- [TEKS BACAAN]
<<<<

Dengan perbandingan pendapatan dan belanja tersebut, keseimbangan primer masih tercatat defisit sebesar Rp89,7 triliun. Defisit ini mencerminkan bahwa pemerintah harus mencari pembiayaan tambahan untuk menutup kebutuhan belanja yang lebih besar dari pendapatan. Pemerintah sendiri merencanakan pembiayaan anggaran sebesar Rp689,1 triliun, yang menjadi kunci dalam menjaga kelancaran implementasi APBN 2026.
Defisit Anggaran: Realitas dan Tantangan
Defisit anggaran sebesar Rp689,1 triliun atau 2,68 persen terhadap PDB, secara angka, masih dalam batas aman sesuai ketentuan Undang-Undang Keuangan Negara yang menetapkan defisit maksimal 3 persen terhadap PDB. Artinya, disiplin fiskal tetap dijaga, terutama setelah Indonesia keluar dari kebijakan relaksasi defisit lebih dari 3 persen pada masa pandemi Covid-19.

>>>>

- [DATA YANG DITAMPILKAN]
<<<<

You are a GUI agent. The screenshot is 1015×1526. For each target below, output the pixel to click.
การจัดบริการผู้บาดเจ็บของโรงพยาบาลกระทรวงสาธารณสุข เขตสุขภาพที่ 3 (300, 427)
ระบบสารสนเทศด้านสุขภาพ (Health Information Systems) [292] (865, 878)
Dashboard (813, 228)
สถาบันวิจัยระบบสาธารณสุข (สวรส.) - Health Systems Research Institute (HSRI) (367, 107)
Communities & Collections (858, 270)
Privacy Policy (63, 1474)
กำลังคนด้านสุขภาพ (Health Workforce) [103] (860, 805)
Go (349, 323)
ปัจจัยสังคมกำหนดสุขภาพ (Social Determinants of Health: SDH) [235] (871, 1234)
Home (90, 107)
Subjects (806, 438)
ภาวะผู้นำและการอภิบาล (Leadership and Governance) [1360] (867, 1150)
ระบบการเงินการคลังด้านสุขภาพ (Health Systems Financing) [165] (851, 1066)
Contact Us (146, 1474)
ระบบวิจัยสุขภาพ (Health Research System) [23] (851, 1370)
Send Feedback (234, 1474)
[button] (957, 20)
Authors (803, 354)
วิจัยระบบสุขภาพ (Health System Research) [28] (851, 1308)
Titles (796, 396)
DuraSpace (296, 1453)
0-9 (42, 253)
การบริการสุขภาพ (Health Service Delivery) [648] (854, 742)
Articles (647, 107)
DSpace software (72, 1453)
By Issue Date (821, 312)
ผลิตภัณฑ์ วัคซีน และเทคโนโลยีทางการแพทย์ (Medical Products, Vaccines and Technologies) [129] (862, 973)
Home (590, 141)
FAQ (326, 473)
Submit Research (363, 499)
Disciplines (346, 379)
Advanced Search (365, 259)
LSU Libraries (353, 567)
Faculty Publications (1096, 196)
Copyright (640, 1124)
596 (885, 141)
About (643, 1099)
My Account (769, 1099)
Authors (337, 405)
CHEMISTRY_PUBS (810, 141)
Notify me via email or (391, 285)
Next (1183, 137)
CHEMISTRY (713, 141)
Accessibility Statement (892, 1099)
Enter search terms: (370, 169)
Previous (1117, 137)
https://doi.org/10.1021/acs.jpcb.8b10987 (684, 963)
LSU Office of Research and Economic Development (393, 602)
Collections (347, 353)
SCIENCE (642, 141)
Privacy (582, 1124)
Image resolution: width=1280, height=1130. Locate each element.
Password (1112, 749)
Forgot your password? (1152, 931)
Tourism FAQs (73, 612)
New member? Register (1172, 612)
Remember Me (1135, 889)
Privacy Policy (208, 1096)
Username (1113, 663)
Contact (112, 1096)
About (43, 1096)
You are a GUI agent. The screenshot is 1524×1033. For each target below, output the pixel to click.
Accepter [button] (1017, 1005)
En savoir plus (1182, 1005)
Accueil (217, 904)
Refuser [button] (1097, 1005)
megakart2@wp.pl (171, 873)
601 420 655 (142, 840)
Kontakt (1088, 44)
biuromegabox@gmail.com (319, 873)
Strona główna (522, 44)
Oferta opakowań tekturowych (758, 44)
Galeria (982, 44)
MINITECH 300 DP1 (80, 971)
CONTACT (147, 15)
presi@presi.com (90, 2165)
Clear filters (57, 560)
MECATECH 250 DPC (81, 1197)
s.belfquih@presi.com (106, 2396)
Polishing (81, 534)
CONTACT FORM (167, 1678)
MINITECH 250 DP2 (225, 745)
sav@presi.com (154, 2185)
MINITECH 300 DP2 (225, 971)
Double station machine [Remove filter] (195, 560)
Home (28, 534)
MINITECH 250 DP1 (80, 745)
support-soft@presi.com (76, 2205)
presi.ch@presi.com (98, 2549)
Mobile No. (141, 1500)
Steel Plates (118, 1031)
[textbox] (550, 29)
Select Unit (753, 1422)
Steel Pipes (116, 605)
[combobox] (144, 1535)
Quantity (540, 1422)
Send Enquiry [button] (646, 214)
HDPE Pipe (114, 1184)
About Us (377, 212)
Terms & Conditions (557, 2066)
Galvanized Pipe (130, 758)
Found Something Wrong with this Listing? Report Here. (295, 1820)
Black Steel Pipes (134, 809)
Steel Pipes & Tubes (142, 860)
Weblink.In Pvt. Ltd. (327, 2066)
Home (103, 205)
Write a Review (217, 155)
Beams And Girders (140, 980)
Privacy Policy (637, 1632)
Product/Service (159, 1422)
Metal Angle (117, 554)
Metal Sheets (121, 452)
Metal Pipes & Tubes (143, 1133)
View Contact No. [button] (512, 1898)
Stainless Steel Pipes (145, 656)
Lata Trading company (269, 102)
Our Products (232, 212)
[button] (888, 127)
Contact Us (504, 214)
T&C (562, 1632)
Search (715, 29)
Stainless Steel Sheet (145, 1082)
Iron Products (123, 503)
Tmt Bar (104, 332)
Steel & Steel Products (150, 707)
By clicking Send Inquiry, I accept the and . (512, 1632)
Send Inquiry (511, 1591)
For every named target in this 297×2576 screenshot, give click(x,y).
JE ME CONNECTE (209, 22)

>>>>

- [SOAL LATIHAN]
(A) Tulis ulang semua bagian teks bacaan dari "Defisit Anggaran: Realitas" hingga "masa pandemi Covid-19.".
(B) Terjemahkan kalimat dari teks bacaan ini ke dalam bahasa Inggris: "Artinya, disiplin fiskal tetap dijaga, terutama setelah Indonesia keluar dari kebijakan relaksasi defisit lebih dari 3 persen pada masa pandemi Covid-19."

- [KUNCI JAWABAN]
(A)
Defisit Anggaran: Realitas dan Tantangan
Defisit anggaran sebesar Rp689,1 triliun atau 2,68 persen terhadap PDB, secara angka, masih dalam batas aman sesuai ketentuan Undang-Undang Keuangan Negara yang menetapkan defisit maksimal 3 persen terhadap PDB. Artinya, disiplin fiskal tetap dijaga, terutama setelah Indonesia keluar dari kebijakan relaksasi defisit lebih dari 3 persen pada masa pandemi Covid-19.

(B) This means that fiscal discipline is still maintained, especially after Indonesia exited the policy of relaxing the deficit beyond 3 percent during the Covid-19 pandemic.